Uematsu’s case also highlighted Japan’s continuing use of the death penalty, after his sentencing to death in March 2020. Opponents argue that capital punishment takes a particularly cruel form in Japan. It is carried out via long-drop hanging, and the condemned may only be notified of their impending execution an hour or less beforehand. Their family will typically not be notified until afterwards: executions happen in secret.
Critics also point to Japan’s conviction rate, which stands in excess of 99 per cent. This is largely down to the fact that Japanese prosecutors tend only to move forward with cases where the evidence is so strong that conviction appears all but inevitable. But two years ago, Iwao Hakamata was acquitted at retrial having spent 46 years on death row for a quadruple murder back in 1966, which it turned out he had not committed. Hakamata always maintained that he had confessed only after relentless interrogations marked by extreme physical violence. At retrial, investigators were found to have tampered with evidence in order to secure his conviction.
Uematsu’s guilt was never seriously in question. He drove to a police station in a bloodstained car and admitted to the killings. His confession was later backed by eyewitness reports, CCTV footage, and physical and forensic evidence. He is now at the Tokyo Detention House, awaiting execution. Extreme cases like his help to explain a strong popular mandate in Japan for retaining the death penalty for some murders – based on factors including motive, the manner and consequences of the killing(s), the number of victims, the social impact of the crime and the degree of remorse shown. Victims’ right to recompense, proportional to the harm suffered, remains an important moral intuition, as does the notion of atonement. The family of at least one of Uematsu’s victims demanded from the witness stand during his trial that he face the death penalty.

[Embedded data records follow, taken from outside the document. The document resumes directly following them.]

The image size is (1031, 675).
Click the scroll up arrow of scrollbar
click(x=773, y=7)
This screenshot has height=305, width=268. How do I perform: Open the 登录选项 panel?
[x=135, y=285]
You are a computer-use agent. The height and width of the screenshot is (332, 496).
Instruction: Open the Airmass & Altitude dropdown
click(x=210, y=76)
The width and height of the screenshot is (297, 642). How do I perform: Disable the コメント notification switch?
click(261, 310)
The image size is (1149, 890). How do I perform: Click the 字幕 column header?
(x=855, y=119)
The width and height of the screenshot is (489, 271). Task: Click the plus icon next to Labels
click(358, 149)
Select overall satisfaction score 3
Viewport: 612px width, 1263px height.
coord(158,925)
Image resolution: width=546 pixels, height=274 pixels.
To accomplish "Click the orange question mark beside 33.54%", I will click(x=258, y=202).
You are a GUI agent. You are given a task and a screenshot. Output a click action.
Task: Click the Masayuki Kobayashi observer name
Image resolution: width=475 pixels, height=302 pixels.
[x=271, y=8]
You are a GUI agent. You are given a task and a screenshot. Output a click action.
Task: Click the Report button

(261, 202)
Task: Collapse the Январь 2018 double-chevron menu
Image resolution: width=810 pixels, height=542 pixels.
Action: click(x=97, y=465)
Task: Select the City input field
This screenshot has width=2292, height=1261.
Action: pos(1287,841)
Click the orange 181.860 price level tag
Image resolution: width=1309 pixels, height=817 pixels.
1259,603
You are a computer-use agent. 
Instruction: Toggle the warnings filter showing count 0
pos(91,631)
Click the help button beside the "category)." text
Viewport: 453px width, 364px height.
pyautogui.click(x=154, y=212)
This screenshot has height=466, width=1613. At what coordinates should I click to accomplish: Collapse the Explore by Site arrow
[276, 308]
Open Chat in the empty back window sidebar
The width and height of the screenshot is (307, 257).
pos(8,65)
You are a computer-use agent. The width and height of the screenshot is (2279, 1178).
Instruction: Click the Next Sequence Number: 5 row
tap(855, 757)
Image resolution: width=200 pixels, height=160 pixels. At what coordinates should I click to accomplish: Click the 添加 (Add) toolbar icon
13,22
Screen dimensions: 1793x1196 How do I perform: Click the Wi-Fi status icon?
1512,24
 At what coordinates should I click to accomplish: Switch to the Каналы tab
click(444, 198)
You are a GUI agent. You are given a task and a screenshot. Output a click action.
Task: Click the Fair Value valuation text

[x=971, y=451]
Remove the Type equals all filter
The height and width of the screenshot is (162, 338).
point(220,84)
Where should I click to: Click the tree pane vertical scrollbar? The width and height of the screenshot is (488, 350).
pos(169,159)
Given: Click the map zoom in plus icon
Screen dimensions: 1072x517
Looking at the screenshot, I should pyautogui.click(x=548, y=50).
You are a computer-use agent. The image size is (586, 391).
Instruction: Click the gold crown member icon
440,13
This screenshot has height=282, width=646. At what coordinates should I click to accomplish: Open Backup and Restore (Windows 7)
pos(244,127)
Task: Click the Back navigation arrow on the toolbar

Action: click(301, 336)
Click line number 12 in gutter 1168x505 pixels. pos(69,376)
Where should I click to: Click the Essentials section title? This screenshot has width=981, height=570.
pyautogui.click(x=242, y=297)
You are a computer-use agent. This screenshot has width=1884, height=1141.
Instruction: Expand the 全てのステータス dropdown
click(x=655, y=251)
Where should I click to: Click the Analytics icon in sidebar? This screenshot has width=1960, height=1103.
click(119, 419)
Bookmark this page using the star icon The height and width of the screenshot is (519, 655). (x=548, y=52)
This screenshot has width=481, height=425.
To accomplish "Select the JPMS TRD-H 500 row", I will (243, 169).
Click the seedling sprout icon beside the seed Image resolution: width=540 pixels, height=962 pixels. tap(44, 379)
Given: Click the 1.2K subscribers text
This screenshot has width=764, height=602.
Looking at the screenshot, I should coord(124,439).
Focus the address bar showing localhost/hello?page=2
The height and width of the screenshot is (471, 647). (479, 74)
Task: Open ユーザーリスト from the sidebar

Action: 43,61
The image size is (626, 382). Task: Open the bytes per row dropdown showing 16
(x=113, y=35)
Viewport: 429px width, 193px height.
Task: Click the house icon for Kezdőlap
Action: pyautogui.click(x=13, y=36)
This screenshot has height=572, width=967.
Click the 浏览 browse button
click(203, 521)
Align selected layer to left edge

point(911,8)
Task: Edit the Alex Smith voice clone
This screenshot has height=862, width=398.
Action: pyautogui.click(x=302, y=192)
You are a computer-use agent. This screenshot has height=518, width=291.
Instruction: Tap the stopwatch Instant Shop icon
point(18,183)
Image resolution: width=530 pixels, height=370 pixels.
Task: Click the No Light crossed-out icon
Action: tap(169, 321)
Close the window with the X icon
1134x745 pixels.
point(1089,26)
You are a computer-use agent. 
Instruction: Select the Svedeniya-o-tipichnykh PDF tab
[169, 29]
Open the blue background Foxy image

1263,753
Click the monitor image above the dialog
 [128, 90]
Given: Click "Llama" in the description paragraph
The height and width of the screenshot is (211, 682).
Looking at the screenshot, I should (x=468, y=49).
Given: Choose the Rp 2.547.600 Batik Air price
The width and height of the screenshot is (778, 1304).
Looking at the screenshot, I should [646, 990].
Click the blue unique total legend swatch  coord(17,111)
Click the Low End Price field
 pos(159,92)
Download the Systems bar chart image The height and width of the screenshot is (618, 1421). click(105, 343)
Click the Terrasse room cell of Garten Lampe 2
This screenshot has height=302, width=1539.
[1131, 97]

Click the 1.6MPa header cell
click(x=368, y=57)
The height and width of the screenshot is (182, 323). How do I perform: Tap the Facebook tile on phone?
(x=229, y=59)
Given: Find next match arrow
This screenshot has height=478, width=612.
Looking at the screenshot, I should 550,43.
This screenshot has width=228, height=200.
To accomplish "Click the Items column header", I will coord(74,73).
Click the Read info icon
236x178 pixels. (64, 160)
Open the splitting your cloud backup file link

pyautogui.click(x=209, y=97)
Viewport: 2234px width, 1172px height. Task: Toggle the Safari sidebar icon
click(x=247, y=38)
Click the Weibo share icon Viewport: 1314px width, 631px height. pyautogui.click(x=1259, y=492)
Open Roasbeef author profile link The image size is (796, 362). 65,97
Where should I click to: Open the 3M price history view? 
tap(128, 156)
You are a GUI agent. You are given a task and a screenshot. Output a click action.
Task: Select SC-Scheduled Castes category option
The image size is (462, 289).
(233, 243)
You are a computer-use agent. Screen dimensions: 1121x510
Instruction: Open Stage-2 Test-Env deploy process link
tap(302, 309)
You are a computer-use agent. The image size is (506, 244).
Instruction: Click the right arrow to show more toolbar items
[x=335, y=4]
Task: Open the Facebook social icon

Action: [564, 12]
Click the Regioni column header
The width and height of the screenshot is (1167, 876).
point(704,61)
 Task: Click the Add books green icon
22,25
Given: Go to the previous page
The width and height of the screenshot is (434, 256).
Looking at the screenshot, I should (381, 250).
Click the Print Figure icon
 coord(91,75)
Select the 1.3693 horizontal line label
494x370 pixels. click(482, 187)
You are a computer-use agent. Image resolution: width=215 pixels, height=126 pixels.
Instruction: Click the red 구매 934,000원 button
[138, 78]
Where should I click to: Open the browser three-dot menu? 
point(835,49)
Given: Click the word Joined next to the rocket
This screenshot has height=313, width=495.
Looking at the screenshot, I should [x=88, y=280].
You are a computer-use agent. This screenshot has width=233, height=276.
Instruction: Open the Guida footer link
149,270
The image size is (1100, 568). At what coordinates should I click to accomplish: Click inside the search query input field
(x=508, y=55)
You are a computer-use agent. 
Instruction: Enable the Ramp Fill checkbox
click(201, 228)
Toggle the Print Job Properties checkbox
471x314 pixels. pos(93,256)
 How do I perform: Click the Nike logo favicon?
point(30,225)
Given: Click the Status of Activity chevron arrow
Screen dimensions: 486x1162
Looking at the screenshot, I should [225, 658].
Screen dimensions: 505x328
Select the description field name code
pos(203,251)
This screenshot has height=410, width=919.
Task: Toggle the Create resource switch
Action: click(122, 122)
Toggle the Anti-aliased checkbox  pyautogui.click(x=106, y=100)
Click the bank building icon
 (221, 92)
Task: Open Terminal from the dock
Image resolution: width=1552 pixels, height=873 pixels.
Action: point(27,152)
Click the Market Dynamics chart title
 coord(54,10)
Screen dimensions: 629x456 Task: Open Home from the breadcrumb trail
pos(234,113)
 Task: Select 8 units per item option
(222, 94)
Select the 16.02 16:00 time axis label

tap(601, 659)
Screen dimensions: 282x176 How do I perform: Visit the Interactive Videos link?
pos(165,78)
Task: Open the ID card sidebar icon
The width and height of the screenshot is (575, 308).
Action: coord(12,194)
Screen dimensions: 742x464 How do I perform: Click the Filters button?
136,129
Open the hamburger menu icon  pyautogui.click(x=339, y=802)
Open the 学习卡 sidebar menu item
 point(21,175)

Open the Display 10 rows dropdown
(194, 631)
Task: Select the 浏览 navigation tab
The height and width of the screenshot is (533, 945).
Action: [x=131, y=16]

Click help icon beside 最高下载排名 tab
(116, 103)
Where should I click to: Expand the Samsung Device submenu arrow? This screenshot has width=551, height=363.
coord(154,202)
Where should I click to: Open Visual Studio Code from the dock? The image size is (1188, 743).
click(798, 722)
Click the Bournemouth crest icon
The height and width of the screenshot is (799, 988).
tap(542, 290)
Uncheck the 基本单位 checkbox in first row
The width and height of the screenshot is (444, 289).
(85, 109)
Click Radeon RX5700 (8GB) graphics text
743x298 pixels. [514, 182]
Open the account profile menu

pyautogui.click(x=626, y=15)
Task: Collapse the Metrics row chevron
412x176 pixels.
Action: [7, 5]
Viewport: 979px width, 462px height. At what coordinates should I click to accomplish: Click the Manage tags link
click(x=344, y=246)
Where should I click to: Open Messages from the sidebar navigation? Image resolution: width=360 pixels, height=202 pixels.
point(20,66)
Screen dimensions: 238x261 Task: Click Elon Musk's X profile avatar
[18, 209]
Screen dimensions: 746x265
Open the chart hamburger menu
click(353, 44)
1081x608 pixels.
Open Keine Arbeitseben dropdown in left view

Popular support for capital punishment in Japan is declining only slowly. Subject to more rapid change in recent years has been the level of pressure on employers and government officials to tackle discrimination towards disabled people and take steps to make it easier for them to join the workforce. Japanese companies above a certain size were previously required to meet a 2.5 per cent employment rate for people with disabilities, a proportion that has recently risen to 2.7 per cent. The equivalent figure for national and local government is three per cent. Companies report struggling to meet these quotas, but for disability advocates it is a necessary and long-overdue struggle: accommodating staff with disabilities requires precisely the kind of curiosity about and respect for disabled lives whose absence from much of Japanese life the Uematsu case and the fallout from the EPL succeeded in highlighting.
Names have meanwhile steadily been added to a memorial cenotaph for those who died at Sagamihara, as stigma slowly ebbs away. Among the first to break anonymity was the mother of a 19-year-old victim called Miho, who could not bear to hear her daughter talked about in court using a cipher. She released a memoir about Miho’s life, so that everyone – including the man who killed her – could understand the life she had lived and the things she had loved, from Miffy through to Thomas the Tank Engine.